= FUJIFILM Sonosite =

FUJIFILM Sonosite, Inc. ("Fujifilm Sonosite") is a US medical device company headquartered in Bothell, Washington, that develops and manufactures point-of-care ultrasound (POCUS) systems, ultrasound transducers, and related imaging technologies. The company is a wholly owned subsidiary of Fujifilm Holdings Corporation.

== History ==
Founded in 1998 as SonoSite, Inc., the company was to commercialize portable ultrasound systems based on technology originally developed through DARPA-funded research conducted by parent company ATL Ultrasound. SonoSite became one of the pioneers of point-of-care ultrasound, helping expand the use of ultrasound imaging beyond traditional radiology departments and into emergency medicine, critical care, anesthesiology, and other bedside clinical applications. The company developed portable ultrasound systems designed for use at the patient's bedside and contributed to the growth of point-of-care ultrasound across a variety of medical specialties.

In December 2011, FUJIFILM Holdings announced an agreement to acquire SonoSite for approximately $995 million. The acquisition was completed in March 2012, making SonoSite a wholly owned subsidiary of Fujifilm.

== Products and Technology ==
Fujifilm Sonosite develops point-of-care ultrasound (POCUS) systems, ultrasound transducers, software, and related technologies used for diagnostic imaging and ultrasound-guided procedures. Its products are designed for use in emergency medicine, anesthesiology, critical care, vascular access, musculoskeletal medicine, perioperative care, and other clinical specialties.

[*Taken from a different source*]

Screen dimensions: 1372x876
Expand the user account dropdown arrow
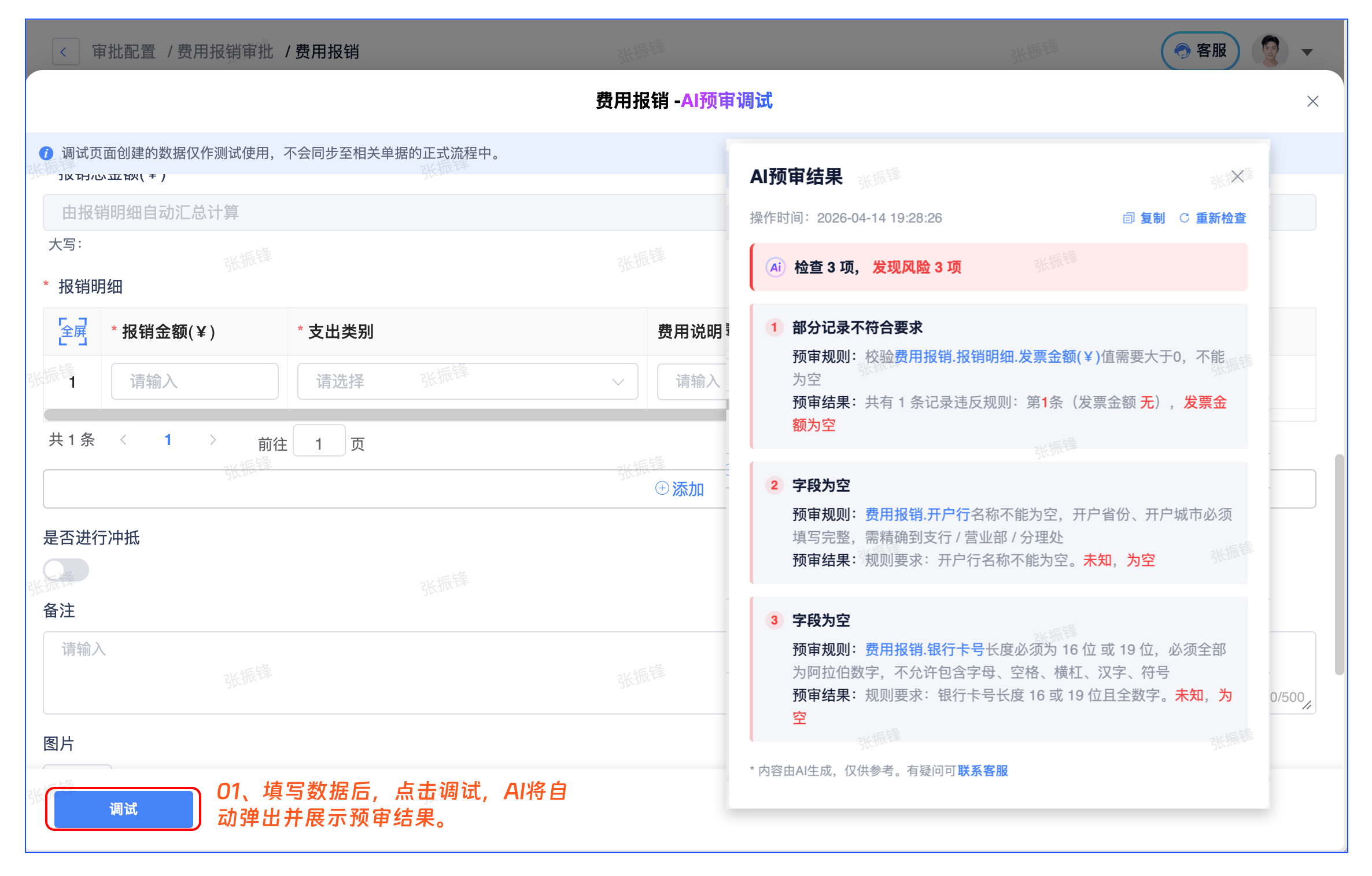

Since its founding, the company has introduced several generations of portable ultrasound machines, including the Titan, MicroMaxx, M-Turbo, Edge, X-Porte, SII, and PX systems. These systems were developed to enable diagnostic imaging at the patient's bedside and have supported the expansion of point-of-care ultrasound across emergency medicine, anesthesia, critical care, and procedural guidance. In 2017, the company introduced the SonoSite SII, a portable ultrasound platform featuring its DirectClear transducer technology, while continuing development of the X-Porte platform. In 2020, Fujifilm Sonosite launched the Sonosite PX, featuring a redesigned workflow, new transducer family, and improved image quality. The system received coverage from multiple independent medical imaging publications following its introduction. In 2025, the company introduced PIV Assist, an artificial intelligence-enabled software feature intended to assist clinicians performing ultrasound-guided peripheral intravenous (PIV) access procedures. In 2026, Fujifilm Sonosite launched Sonosite iLOOK, a compact ultrasound system developed specifically for vascular access. The system combines a wireless linear transducer with a dedicated user interface and supports arterial, venous, and peripheral intravenous examinations. The system received U.S. Food and Drug Administration 510(k) clearance in March 2026 and was commercially launched in July 2026.